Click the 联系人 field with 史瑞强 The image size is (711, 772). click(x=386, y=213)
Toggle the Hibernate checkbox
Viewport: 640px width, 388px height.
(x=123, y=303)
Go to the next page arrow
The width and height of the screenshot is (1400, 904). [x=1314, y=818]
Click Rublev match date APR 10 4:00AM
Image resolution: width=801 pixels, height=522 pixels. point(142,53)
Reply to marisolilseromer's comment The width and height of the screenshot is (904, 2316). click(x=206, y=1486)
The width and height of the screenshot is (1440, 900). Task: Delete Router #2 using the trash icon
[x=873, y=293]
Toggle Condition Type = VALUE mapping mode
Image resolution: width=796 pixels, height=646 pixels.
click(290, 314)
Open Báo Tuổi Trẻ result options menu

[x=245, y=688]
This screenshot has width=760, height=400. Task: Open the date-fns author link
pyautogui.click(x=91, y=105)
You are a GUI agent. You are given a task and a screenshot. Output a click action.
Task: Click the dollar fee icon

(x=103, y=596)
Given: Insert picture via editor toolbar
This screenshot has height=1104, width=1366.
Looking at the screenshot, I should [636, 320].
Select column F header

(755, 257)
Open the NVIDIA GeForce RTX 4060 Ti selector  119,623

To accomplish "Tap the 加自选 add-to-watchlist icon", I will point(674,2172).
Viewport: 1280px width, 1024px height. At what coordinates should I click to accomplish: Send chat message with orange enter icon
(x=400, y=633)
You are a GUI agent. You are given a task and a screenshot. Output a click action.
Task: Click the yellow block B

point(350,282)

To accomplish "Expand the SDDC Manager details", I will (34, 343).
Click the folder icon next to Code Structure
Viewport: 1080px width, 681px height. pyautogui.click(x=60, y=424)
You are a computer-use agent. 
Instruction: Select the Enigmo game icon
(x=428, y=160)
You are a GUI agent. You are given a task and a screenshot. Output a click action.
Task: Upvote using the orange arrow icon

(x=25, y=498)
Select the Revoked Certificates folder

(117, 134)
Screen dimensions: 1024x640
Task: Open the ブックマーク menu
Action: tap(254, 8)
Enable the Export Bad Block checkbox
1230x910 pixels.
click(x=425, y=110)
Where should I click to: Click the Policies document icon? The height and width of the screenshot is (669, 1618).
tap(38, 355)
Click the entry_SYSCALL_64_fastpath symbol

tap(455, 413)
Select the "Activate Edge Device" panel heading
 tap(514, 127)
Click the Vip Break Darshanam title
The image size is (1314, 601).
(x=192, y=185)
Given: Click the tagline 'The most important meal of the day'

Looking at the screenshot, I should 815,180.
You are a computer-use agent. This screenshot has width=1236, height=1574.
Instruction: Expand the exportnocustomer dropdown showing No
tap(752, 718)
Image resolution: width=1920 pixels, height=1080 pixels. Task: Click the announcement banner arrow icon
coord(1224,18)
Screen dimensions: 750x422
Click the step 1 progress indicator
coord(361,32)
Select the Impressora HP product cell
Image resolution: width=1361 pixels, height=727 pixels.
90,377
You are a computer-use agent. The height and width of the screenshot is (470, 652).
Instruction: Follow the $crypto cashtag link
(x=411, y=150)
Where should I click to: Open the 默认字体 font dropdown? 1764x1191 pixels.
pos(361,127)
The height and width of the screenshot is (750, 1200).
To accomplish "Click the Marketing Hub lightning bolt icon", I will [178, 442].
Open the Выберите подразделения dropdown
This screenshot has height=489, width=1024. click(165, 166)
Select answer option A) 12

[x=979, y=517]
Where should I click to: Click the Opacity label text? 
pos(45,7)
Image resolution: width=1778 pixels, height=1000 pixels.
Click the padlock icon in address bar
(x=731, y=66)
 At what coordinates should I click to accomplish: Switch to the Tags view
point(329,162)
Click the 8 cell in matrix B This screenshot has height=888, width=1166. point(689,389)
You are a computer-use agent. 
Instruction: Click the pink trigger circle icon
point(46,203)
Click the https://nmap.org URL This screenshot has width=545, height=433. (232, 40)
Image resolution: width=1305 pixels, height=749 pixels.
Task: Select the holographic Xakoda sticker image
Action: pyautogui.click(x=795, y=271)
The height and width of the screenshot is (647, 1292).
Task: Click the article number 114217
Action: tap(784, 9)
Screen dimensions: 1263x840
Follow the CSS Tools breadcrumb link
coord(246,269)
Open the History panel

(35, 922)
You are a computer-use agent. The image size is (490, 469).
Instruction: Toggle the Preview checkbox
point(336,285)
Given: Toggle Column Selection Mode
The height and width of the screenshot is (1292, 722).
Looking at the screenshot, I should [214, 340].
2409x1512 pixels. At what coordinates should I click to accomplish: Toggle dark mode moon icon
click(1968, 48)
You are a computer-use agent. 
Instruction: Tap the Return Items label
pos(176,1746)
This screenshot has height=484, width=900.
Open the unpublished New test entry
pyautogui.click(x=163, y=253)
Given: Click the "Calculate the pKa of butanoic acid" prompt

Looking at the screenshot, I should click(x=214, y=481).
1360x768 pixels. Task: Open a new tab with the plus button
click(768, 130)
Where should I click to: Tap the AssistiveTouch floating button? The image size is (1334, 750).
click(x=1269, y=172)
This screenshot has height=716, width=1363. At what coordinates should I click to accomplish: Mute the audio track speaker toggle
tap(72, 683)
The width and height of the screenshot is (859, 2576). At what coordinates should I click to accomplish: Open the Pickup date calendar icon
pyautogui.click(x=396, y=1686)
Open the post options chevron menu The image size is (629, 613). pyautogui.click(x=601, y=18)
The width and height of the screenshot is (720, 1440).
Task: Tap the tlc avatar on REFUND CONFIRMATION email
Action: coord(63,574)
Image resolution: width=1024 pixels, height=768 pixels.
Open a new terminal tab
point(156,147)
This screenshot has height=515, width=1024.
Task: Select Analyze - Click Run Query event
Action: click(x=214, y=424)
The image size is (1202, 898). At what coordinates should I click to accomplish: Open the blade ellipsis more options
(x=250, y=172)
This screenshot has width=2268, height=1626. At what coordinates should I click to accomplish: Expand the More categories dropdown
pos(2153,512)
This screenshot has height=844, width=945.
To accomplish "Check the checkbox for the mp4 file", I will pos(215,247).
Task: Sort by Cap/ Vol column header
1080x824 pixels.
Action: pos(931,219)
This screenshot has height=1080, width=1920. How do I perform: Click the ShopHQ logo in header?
○ ○ ○ ○ ○ ○ ○
*Problem requirements:* Copy each record from above exactly, and include every line.

*Reply:*
Click the 联系人 field with 史瑞强 The image size is (711, 772). click(x=386, y=213)
Toggle the Hibernate checkbox
Viewport: 640px width, 388px height.
(x=123, y=303)
Go to the next page arrow
The width and height of the screenshot is (1400, 904). [x=1314, y=818]
Click Rublev match date APR 10 4:00AM
Image resolution: width=801 pixels, height=522 pixels. point(142,53)
Reply to marisolilseromer's comment The width and height of the screenshot is (904, 2316). click(x=206, y=1486)
The width and height of the screenshot is (1440, 900). Task: Delete Router #2 using the trash icon
[x=873, y=293]
Toggle Condition Type = VALUE mapping mode
Image resolution: width=796 pixels, height=646 pixels.
click(290, 314)
Open Báo Tuổi Trẻ result options menu

[x=245, y=688]
This screenshot has width=760, height=400. Task: Open the date-fns author link
pyautogui.click(x=91, y=105)
You are a GUI agent. You are given a task and a screenshot. Output a click action.
Task: Click the dollar fee icon

(x=103, y=596)
Given: Insert picture via editor toolbar
This screenshot has height=1104, width=1366.
Looking at the screenshot, I should [636, 320].
Select column F header

(755, 257)
Open the NVIDIA GeForce RTX 4060 Ti selector  119,623

To accomplish "Tap the 加自选 add-to-watchlist icon", I will point(674,2172).
Viewport: 1280px width, 1024px height. At what coordinates should I click to accomplish: Send chat message with orange enter icon
(x=400, y=633)
You are a GUI agent. You are given a task and a screenshot. Output a click action.
Task: Click the yellow block B

point(350,282)

To accomplish "Expand the SDDC Manager details", I will (34, 343).
Click the folder icon next to Code Structure
Viewport: 1080px width, 681px height. pyautogui.click(x=60, y=424)
You are a computer-use agent. 
Instruction: Select the Enigmo game icon
(x=428, y=160)
You are a GUI agent. You are given a task and a screenshot. Output a click action.
Task: Upvote using the orange arrow icon

(x=25, y=498)
Select the Revoked Certificates folder

(117, 134)
Screen dimensions: 1024x640
Task: Open the ブックマーク menu
Action: tap(254, 8)
Enable the Export Bad Block checkbox
1230x910 pixels.
click(x=425, y=110)
Where should I click to: Click the Policies document icon? The height and width of the screenshot is (669, 1618).
tap(38, 355)
Click the entry_SYSCALL_64_fastpath symbol

tap(455, 413)
Select the "Activate Edge Device" panel heading
 tap(514, 127)
Click the Vip Break Darshanam title
The image size is (1314, 601).
(x=192, y=185)
Given: Click the tagline 'The most important meal of the day'

Looking at the screenshot, I should 815,180.
You are a computer-use agent. This screenshot has width=1236, height=1574.
Instruction: Expand the exportnocustomer dropdown showing No
tap(752, 718)
Image resolution: width=1920 pixels, height=1080 pixels. Task: Click the announcement banner arrow icon
coord(1224,18)
Screen dimensions: 750x422
Click the step 1 progress indicator
coord(361,32)
Select the Impressora HP product cell
Image resolution: width=1361 pixels, height=727 pixels.
90,377
You are a computer-use agent. The height and width of the screenshot is (470, 652).
Instruction: Follow the $crypto cashtag link
(x=411, y=150)
Where should I click to: Open the 默认字体 font dropdown? 1764x1191 pixels.
pos(361,127)
The height and width of the screenshot is (750, 1200).
To accomplish "Click the Marketing Hub lightning bolt icon", I will [178, 442].
Open the Выберите подразделения dropdown
This screenshot has height=489, width=1024. click(165, 166)
Select answer option A) 12

[x=979, y=517]
Where should I click to: Click the Opacity label text? 
pos(45,7)
Image resolution: width=1778 pixels, height=1000 pixels.
Click the padlock icon in address bar
(x=731, y=66)
 At what coordinates should I click to accomplish: Switch to the Tags view
point(329,162)
Click the 8 cell in matrix B This screenshot has height=888, width=1166. point(689,389)
You are a computer-use agent. 
Instruction: Click the pink trigger circle icon
point(46,203)
Click the https://nmap.org URL This screenshot has width=545, height=433. (232, 40)
Image resolution: width=1305 pixels, height=749 pixels.
Task: Select the holographic Xakoda sticker image
Action: pyautogui.click(x=795, y=271)
The height and width of the screenshot is (647, 1292).
Task: Click the article number 114217
Action: tap(784, 9)
Screen dimensions: 1263x840
Follow the CSS Tools breadcrumb link
coord(246,269)
Open the History panel

(35, 922)
You are a computer-use agent. The image size is (490, 469).
Instruction: Toggle the Preview checkbox
point(336,285)
Given: Toggle Column Selection Mode
The height and width of the screenshot is (1292, 722).
Looking at the screenshot, I should [214, 340].
2409x1512 pixels. At what coordinates should I click to accomplish: Toggle dark mode moon icon
click(1968, 48)
You are a computer-use agent. 
Instruction: Tap the Return Items label
pos(176,1746)
This screenshot has height=484, width=900.
Open the unpublished New test entry
pyautogui.click(x=163, y=253)
Given: Click the "Calculate the pKa of butanoic acid" prompt

Looking at the screenshot, I should click(x=214, y=481).
1360x768 pixels. Task: Open a new tab with the plus button
click(768, 130)
Where should I click to: Tap the AssistiveTouch floating button? The image size is (1334, 750).
click(x=1269, y=172)
This screenshot has height=716, width=1363. At what coordinates should I click to accomplish: Mute the audio track speaker toggle
tap(72, 683)
The width and height of the screenshot is (859, 2576). At what coordinates should I click to accomplish: Open the Pickup date calendar icon
pyautogui.click(x=396, y=1686)
Open the post options chevron menu The image size is (629, 613). pyautogui.click(x=601, y=18)
The width and height of the screenshot is (720, 1440).
Task: Tap the tlc avatar on REFUND CONFIRMATION email
Action: coord(63,574)
Image resolution: width=1024 pixels, height=768 pixels.
Open a new terminal tab
point(156,147)
This screenshot has height=515, width=1024.
Task: Select Analyze - Click Run Query event
Action: click(x=214, y=424)
The image size is (1202, 898). At what coordinates should I click to accomplish: Open the blade ellipsis more options
(x=250, y=172)
This screenshot has width=2268, height=1626. At what coordinates should I click to accomplish: Expand the More categories dropdown
pos(2153,512)
This screenshot has height=844, width=945.
To accomplish "Check the checkbox for the mp4 file", I will pos(215,247).
Task: Sort by Cap/ Vol column header
1080x824 pixels.
Action: pos(931,219)
This screenshot has height=1080, width=1920. How do I perform: Click the ShopHQ logo in header?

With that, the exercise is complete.